One thing I've learned about myself over the years keeping this intermittent dream journal is the role location plays in my subconscious. It's unique, I think. There are certain settings that keep coming up over and over again, but what's really weird is I can't remember very many of them. What does happen is that, in the dream, I realize it's one of those places that I've kept coming back to and subsequently kept forgetting after I wake up. So I have to try and remember not only the dream, but also the dream of not forgetting.

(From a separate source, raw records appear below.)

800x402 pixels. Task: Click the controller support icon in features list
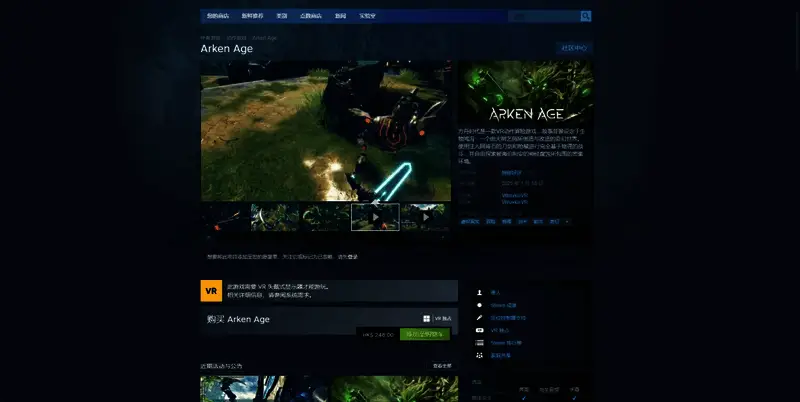480,317
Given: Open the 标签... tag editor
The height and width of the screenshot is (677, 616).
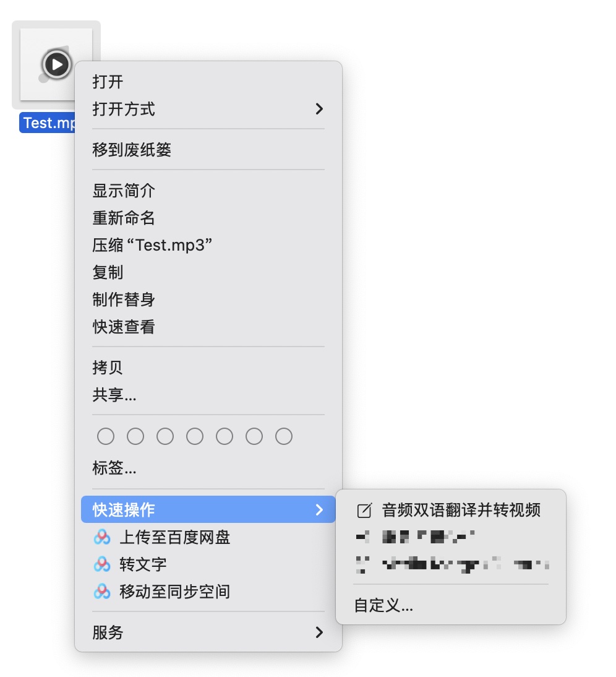Looking at the screenshot, I should (114, 468).
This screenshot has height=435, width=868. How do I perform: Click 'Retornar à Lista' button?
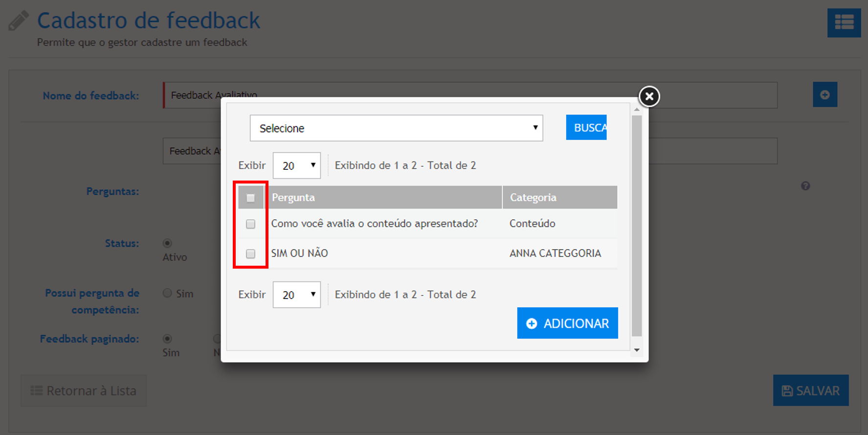84,390
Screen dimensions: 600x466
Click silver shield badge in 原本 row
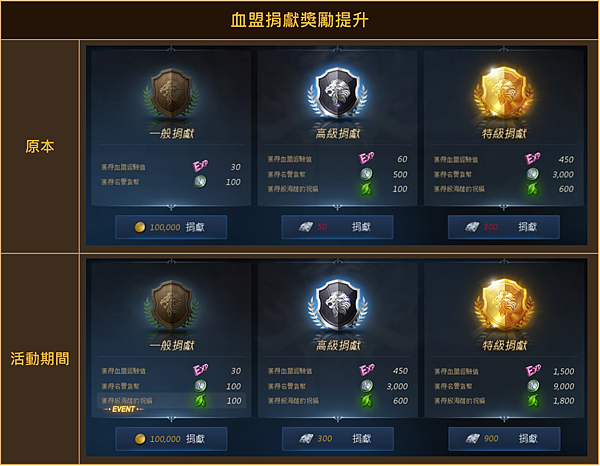(x=338, y=92)
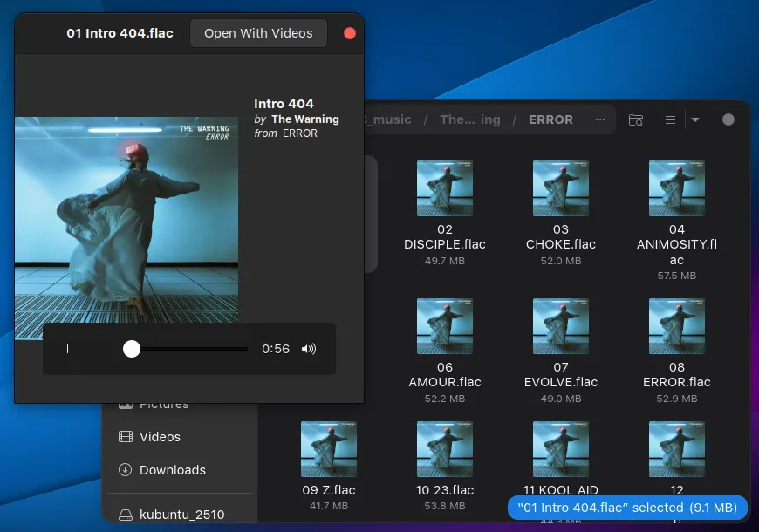Viewport: 759px width, 532px height.
Task: Switch to list view using the toolbar icon
Action: pos(670,119)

This morning I had such a dream about MAL, a very baffling girl in a poly relationship I've been seeing for a chunk of the summer. The location was a place that felt like Manhattan Beach. It's a rooftop, densely packed with... things. It's kind of hard to describe. Imagine three different genres of roof meeting in one place, like Mary Poppins, pueblo Indians, and southern comfort coming to an apex, leaving this little hidden betweeny space overlooking the ocean. No one would ever know you're there.

And for some reason there's always some place to rest, sit, or sleep, for it is a homey little hidden spot. A chair maybe, but more like a cushion, bedding, blankets, quilts, always nestled into the betweeny rectangle space. Like I have this tiny, tiny little spot hidden above all the ritzy folks with their boats and huge houses on the beach. They want a nice view, but mine is better, and free, and in the open air, and so what if I don't sleep as comfortably.

Last night, I went up to this familiar place, and there was a little tent, like, tiny. MAL wasn't in it, but she was next to it, fetal position. I sank down to look at her sleeping face, but it wasn't sleeping. she was half-awake, and watching me. She smiled, I think. The end.